Start of Block

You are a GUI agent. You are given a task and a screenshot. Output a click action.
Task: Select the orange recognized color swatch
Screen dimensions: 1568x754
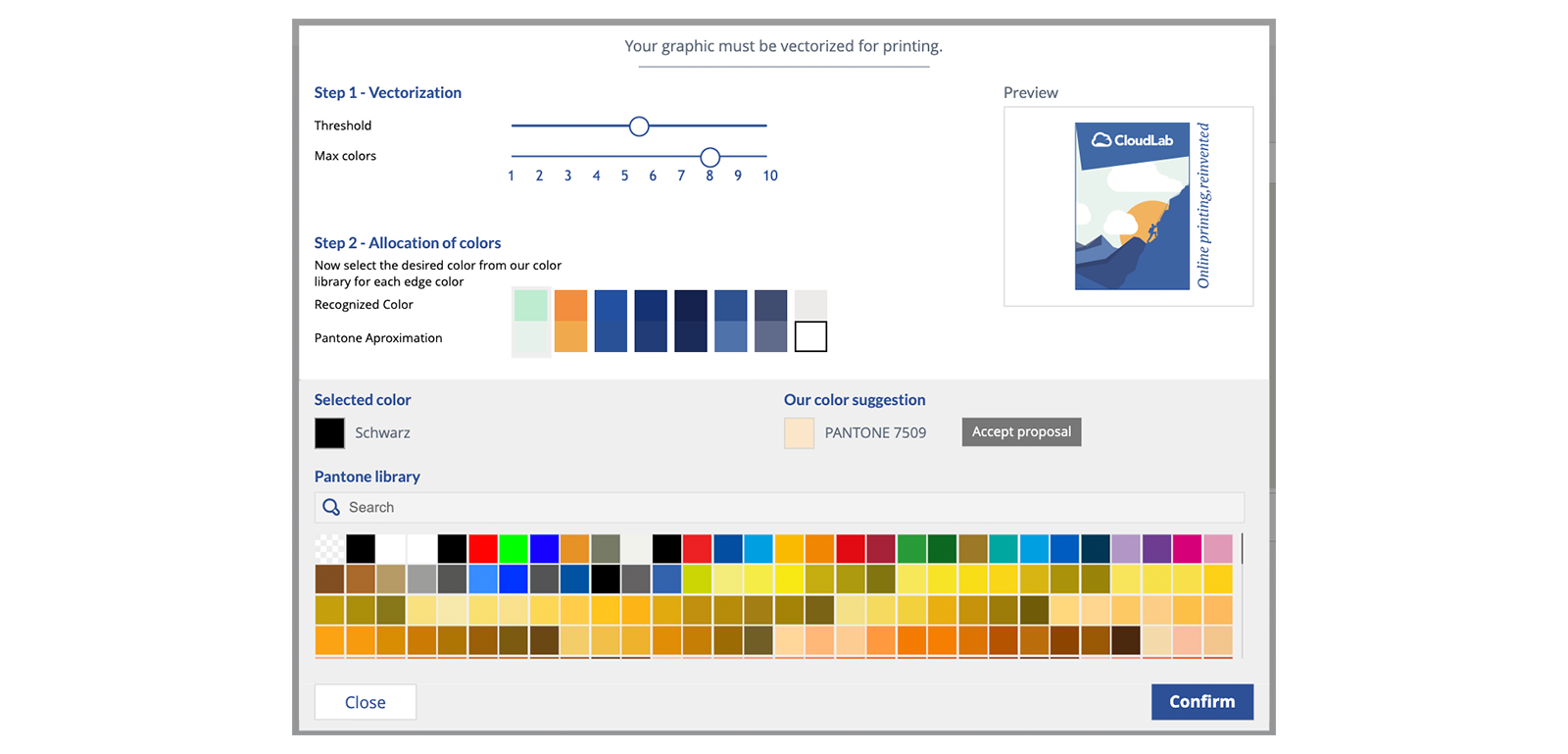click(x=570, y=305)
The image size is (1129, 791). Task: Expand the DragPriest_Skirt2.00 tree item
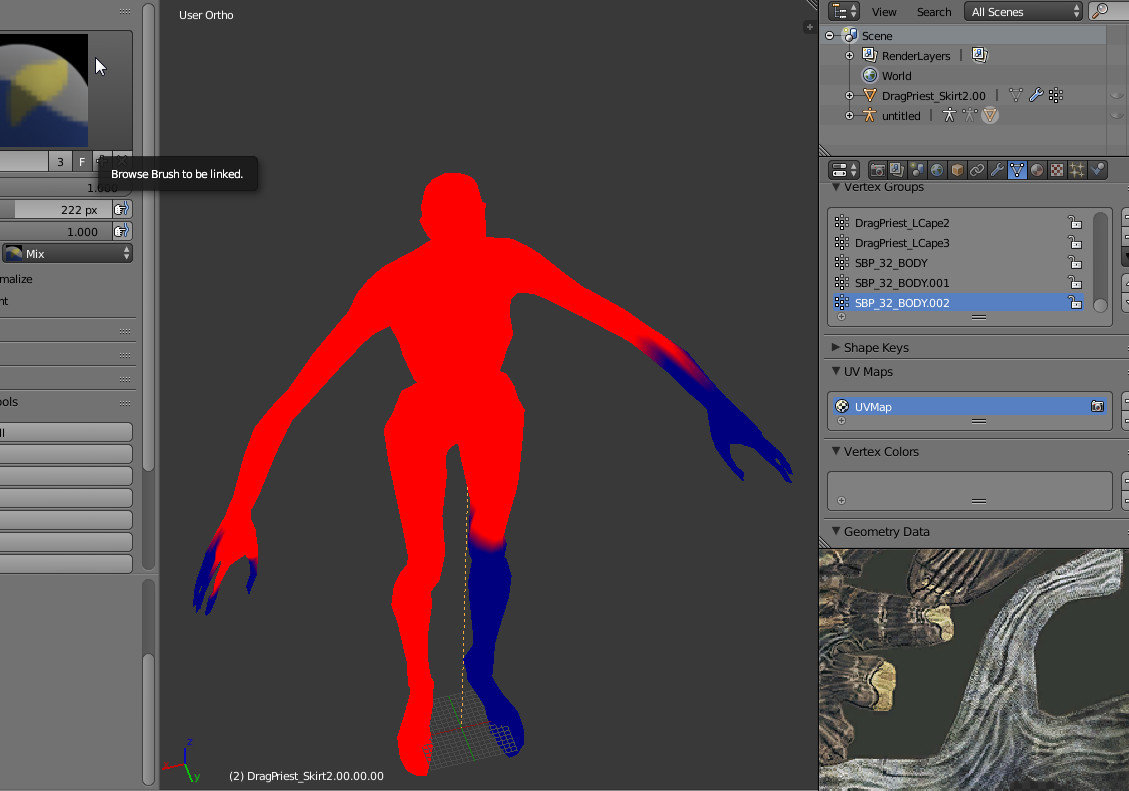coord(849,96)
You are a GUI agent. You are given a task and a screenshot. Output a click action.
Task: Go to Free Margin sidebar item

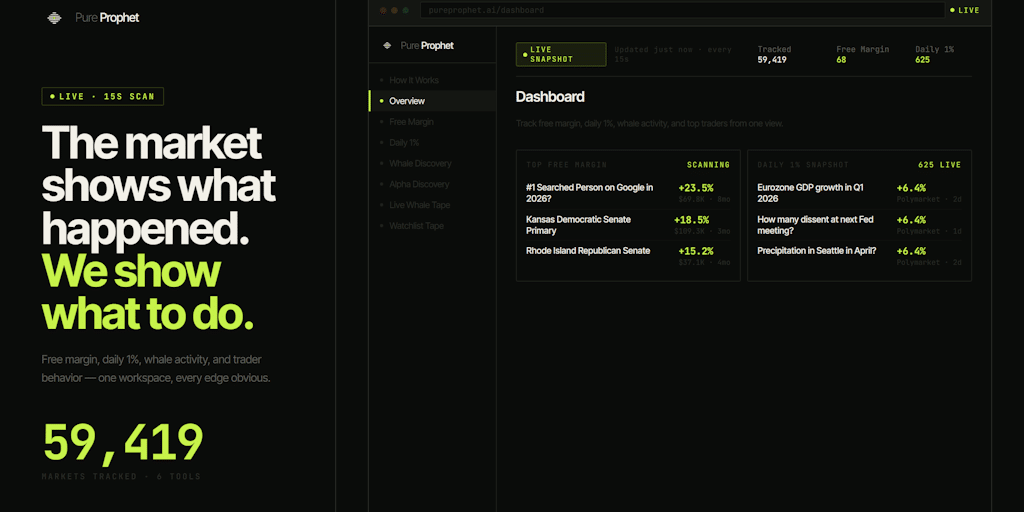coord(411,122)
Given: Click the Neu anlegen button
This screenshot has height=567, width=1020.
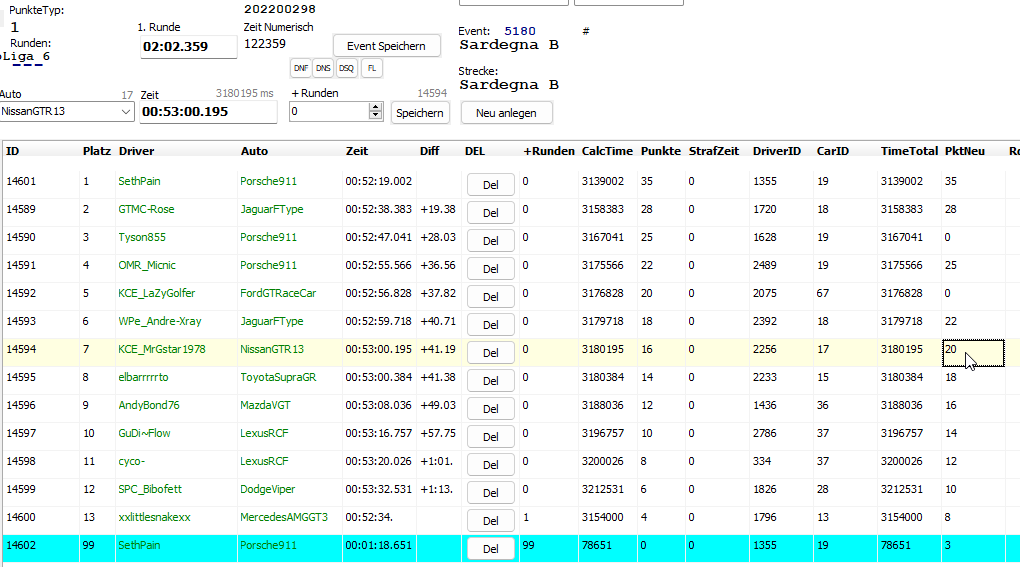Looking at the screenshot, I should click(x=506, y=113).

End of Block

What is required:
Could you restate each record word for word, keeping the pictures out?

Result:
You are a GUI agent. You are given a task and a screenshot. Output a click action.
Task: Select the orange recognized color swatch
Screen dimensions: 1568x754
click(x=570, y=305)
The image size is (1129, 791). Task: Expand the DragPriest_Skirt2.00 tree item
coord(849,96)
You are a GUI agent. You are given a task and a screenshot. Output a click action.
Task: Go to Free Margin sidebar item

coord(411,122)
Given: Click the Neu anlegen button
This screenshot has height=567, width=1020.
Looking at the screenshot, I should click(x=506, y=113).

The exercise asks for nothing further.